**** Task input

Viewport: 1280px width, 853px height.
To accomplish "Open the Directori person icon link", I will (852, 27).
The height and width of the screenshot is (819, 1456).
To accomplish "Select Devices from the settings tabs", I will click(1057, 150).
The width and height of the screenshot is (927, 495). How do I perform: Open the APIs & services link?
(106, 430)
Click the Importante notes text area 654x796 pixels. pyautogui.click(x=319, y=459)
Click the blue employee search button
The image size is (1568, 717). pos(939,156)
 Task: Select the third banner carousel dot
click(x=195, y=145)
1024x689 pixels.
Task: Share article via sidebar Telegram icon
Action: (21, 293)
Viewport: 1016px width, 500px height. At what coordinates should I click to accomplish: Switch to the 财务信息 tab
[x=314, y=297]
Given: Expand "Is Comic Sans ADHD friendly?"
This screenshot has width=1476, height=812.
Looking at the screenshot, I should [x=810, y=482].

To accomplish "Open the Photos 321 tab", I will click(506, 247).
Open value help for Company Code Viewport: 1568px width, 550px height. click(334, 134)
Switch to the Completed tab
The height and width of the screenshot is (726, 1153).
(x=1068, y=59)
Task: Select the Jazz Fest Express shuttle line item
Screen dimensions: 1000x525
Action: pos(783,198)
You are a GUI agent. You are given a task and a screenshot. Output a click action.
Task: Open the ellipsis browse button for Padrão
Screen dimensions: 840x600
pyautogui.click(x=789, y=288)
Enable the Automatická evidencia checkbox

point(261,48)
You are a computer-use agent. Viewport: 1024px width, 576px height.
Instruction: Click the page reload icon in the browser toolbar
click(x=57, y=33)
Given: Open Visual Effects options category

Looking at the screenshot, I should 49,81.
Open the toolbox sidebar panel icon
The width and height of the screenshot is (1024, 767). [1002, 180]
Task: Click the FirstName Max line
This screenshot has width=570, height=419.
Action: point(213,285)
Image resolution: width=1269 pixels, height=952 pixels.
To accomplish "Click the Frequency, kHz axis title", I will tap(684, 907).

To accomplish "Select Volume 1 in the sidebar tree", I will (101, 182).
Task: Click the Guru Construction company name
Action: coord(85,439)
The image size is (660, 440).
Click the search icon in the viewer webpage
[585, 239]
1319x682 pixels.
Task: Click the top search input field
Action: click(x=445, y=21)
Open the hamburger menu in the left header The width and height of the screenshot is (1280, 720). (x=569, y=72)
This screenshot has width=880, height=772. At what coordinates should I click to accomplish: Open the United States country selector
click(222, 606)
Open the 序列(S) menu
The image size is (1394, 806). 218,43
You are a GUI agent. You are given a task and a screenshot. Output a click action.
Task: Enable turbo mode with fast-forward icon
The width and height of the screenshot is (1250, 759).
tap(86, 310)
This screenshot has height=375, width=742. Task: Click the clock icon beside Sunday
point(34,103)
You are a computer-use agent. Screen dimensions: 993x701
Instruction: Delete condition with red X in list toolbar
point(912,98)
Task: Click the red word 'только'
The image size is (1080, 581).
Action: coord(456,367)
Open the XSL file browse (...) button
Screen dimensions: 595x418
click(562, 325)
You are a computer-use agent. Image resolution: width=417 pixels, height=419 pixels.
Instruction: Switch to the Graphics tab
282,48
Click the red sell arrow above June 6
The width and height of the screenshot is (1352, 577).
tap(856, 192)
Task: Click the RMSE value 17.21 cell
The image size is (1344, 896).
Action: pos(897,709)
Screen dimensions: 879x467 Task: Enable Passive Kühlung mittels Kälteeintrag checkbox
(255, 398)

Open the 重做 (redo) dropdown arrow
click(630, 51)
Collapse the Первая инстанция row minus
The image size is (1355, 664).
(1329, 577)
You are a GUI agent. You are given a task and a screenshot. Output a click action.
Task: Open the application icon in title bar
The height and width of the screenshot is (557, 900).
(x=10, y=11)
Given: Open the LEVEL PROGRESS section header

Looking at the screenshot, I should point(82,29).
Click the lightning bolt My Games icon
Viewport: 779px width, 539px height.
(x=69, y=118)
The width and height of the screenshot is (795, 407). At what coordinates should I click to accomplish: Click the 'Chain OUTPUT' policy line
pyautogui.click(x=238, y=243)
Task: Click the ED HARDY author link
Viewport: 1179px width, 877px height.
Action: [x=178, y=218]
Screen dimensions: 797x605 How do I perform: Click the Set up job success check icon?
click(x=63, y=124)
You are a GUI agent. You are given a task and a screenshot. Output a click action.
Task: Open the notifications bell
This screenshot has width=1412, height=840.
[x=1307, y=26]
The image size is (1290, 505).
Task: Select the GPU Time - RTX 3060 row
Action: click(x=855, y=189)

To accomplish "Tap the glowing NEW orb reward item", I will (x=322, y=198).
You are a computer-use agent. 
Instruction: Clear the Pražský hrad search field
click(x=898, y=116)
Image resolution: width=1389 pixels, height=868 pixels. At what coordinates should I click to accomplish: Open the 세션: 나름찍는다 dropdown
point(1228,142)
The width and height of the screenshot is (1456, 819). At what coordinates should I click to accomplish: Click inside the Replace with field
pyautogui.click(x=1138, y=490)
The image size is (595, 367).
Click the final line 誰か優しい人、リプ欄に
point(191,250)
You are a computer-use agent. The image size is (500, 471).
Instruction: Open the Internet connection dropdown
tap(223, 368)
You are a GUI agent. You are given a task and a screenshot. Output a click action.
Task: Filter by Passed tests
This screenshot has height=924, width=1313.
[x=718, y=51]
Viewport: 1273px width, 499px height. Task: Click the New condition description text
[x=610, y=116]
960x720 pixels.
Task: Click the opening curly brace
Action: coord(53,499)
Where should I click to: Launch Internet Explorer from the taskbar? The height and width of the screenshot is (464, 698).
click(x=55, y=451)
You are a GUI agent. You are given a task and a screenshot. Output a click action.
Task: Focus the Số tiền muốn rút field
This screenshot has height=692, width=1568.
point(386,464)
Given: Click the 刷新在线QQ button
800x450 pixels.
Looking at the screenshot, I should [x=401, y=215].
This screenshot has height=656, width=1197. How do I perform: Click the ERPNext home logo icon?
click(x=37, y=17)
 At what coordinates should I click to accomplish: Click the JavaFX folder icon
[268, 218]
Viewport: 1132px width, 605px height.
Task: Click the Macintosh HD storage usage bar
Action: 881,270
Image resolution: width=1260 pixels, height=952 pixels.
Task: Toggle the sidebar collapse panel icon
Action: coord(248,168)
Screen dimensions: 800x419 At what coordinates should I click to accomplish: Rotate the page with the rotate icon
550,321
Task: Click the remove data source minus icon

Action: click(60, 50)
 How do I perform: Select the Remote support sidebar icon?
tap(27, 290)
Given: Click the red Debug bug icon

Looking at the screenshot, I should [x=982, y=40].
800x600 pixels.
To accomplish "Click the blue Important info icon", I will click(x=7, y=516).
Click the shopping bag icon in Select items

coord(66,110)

********

▶ The problem
Please write out all of the lines above, reproducing every character without any change.

▶ Answer below
Viewport: 1280px width, 853px height.
To accomplish "Open the Directori person icon link", I will (852, 27).
The height and width of the screenshot is (819, 1456).
To accomplish "Select Devices from the settings tabs", I will click(1057, 150).
The width and height of the screenshot is (927, 495). How do I perform: Open the APIs & services link?
(106, 430)
Click the Importante notes text area 654x796 pixels. pyautogui.click(x=319, y=459)
Click the blue employee search button
The image size is (1568, 717). pos(939,156)
 Task: Select the third banner carousel dot
click(x=195, y=145)
1024x689 pixels.
Task: Share article via sidebar Telegram icon
Action: (21, 293)
Viewport: 1016px width, 500px height. At what coordinates should I click to accomplish: Switch to the 财务信息 tab
[x=314, y=297]
Given: Expand "Is Comic Sans ADHD friendly?"
This screenshot has width=1476, height=812.
Looking at the screenshot, I should [x=810, y=482].

To accomplish "Open the Photos 321 tab", I will click(506, 247).
Open value help for Company Code Viewport: 1568px width, 550px height. click(334, 134)
Switch to the Completed tab
The height and width of the screenshot is (726, 1153).
(x=1068, y=59)
Task: Select the Jazz Fest Express shuttle line item
Screen dimensions: 1000x525
Action: pos(783,198)
You are a GUI agent. You are given a task and a screenshot. Output a click action.
Task: Open the ellipsis browse button for Padrão
Screen dimensions: 840x600
pyautogui.click(x=789, y=288)
Enable the Automatická evidencia checkbox

point(261,48)
You are a computer-use agent. Viewport: 1024px width, 576px height.
Instruction: Click the page reload icon in the browser toolbar
click(x=57, y=33)
Given: Open Visual Effects options category

Looking at the screenshot, I should 49,81.
Open the toolbox sidebar panel icon
The width and height of the screenshot is (1024, 767). [1002, 180]
Task: Click the FirstName Max line
This screenshot has width=570, height=419.
Action: point(213,285)
Image resolution: width=1269 pixels, height=952 pixels.
To accomplish "Click the Frequency, kHz axis title", I will tap(684, 907).

To accomplish "Select Volume 1 in the sidebar tree", I will (101, 182).
Task: Click the Guru Construction company name
Action: coord(85,439)
The image size is (660, 440).
Click the search icon in the viewer webpage
[585, 239]
1319x682 pixels.
Task: Click the top search input field
Action: click(x=445, y=21)
Open the hamburger menu in the left header The width and height of the screenshot is (1280, 720). (x=569, y=72)
This screenshot has width=880, height=772. At what coordinates should I click to accomplish: Open the United States country selector
click(222, 606)
Open the 序列(S) menu
The image size is (1394, 806). 218,43
You are a GUI agent. You are given a task and a screenshot. Output a click action.
Task: Enable turbo mode with fast-forward icon
The width and height of the screenshot is (1250, 759).
tap(86, 310)
This screenshot has height=375, width=742. Task: Click the clock icon beside Sunday
point(34,103)
You are a computer-use agent. Screen dimensions: 993x701
Instruction: Delete condition with red X in list toolbar
point(912,98)
Task: Click the red word 'только'
The image size is (1080, 581).
Action: coord(456,367)
Open the XSL file browse (...) button
Screen dimensions: 595x418
click(562, 325)
You are a computer-use agent. Image resolution: width=417 pixels, height=419 pixels.
Instruction: Switch to the Graphics tab
282,48
Click the red sell arrow above June 6
The width and height of the screenshot is (1352, 577).
tap(856, 192)
Task: Click the RMSE value 17.21 cell
The image size is (1344, 896).
Action: pos(897,709)
Screen dimensions: 879x467 Task: Enable Passive Kühlung mittels Kälteeintrag checkbox
(255, 398)

Open the 重做 (redo) dropdown arrow
click(630, 51)
Collapse the Первая инстанция row minus
The image size is (1355, 664).
(1329, 577)
You are a GUI agent. You are given a task and a screenshot. Output a click action.
Task: Open the application icon in title bar
The height and width of the screenshot is (557, 900).
(x=10, y=11)
Given: Open the LEVEL PROGRESS section header

Looking at the screenshot, I should point(82,29).
Click the lightning bolt My Games icon
Viewport: 779px width, 539px height.
(x=69, y=118)
The width and height of the screenshot is (795, 407). At what coordinates should I click to accomplish: Click the 'Chain OUTPUT' policy line
pyautogui.click(x=238, y=243)
Task: Click the ED HARDY author link
Viewport: 1179px width, 877px height.
Action: [x=178, y=218]
Screen dimensions: 797x605 How do I perform: Click the Set up job success check icon?
click(x=63, y=124)
You are a GUI agent. You are given a task and a screenshot. Output a click action.
Task: Open the notifications bell
This screenshot has width=1412, height=840.
[x=1307, y=26]
The image size is (1290, 505).
Task: Select the GPU Time - RTX 3060 row
Action: click(x=855, y=189)

To accomplish "Tap the glowing NEW orb reward item", I will (x=322, y=198).
You are a computer-use agent. 
Instruction: Clear the Pražský hrad search field
click(x=898, y=116)
Image resolution: width=1389 pixels, height=868 pixels. At what coordinates should I click to accomplish: Open the 세션: 나름찍는다 dropdown
point(1228,142)
The width and height of the screenshot is (1456, 819). At what coordinates should I click to accomplish: Click inside the Replace with field
pyautogui.click(x=1138, y=490)
The image size is (595, 367).
Click the final line 誰か優しい人、リプ欄に
point(191,250)
You are a computer-use agent. The image size is (500, 471).
Instruction: Open the Internet connection dropdown
tap(223, 368)
You are a GUI agent. You are given a task and a screenshot. Output a click action.
Task: Filter by Passed tests
This screenshot has height=924, width=1313.
[x=718, y=51]
Viewport: 1273px width, 499px height. Task: Click the New condition description text
[x=610, y=116]
960x720 pixels.
Task: Click the opening curly brace
Action: coord(53,499)
Where should I click to: Launch Internet Explorer from the taskbar? The height and width of the screenshot is (464, 698).
click(x=55, y=451)
You are a GUI agent. You are given a task and a screenshot. Output a click action.
Task: Focus the Số tiền muốn rút field
This screenshot has height=692, width=1568.
point(386,464)
Given: Click the 刷新在线QQ button
800x450 pixels.
Looking at the screenshot, I should [x=401, y=215].
This screenshot has height=656, width=1197. How do I perform: Click the ERPNext home logo icon?
click(x=37, y=17)
 At what coordinates should I click to accomplish: Click the JavaFX folder icon
[268, 218]
Viewport: 1132px width, 605px height.
Task: Click the Macintosh HD storage usage bar
Action: 881,270
Image resolution: width=1260 pixels, height=952 pixels.
Task: Toggle the sidebar collapse panel icon
Action: coord(248,168)
Screen dimensions: 800x419 At what coordinates should I click to accomplish: Rotate the page with the rotate icon
550,321
Task: Click the remove data source minus icon

Action: click(60, 50)
 How do I perform: Select the Remote support sidebar icon?
tap(27, 290)
Given: Click the red Debug bug icon

Looking at the screenshot, I should [x=982, y=40].
800x600 pixels.
To accomplish "Click the blue Important info icon", I will click(x=7, y=516).
Click the shopping bag icon in Select items

coord(66,110)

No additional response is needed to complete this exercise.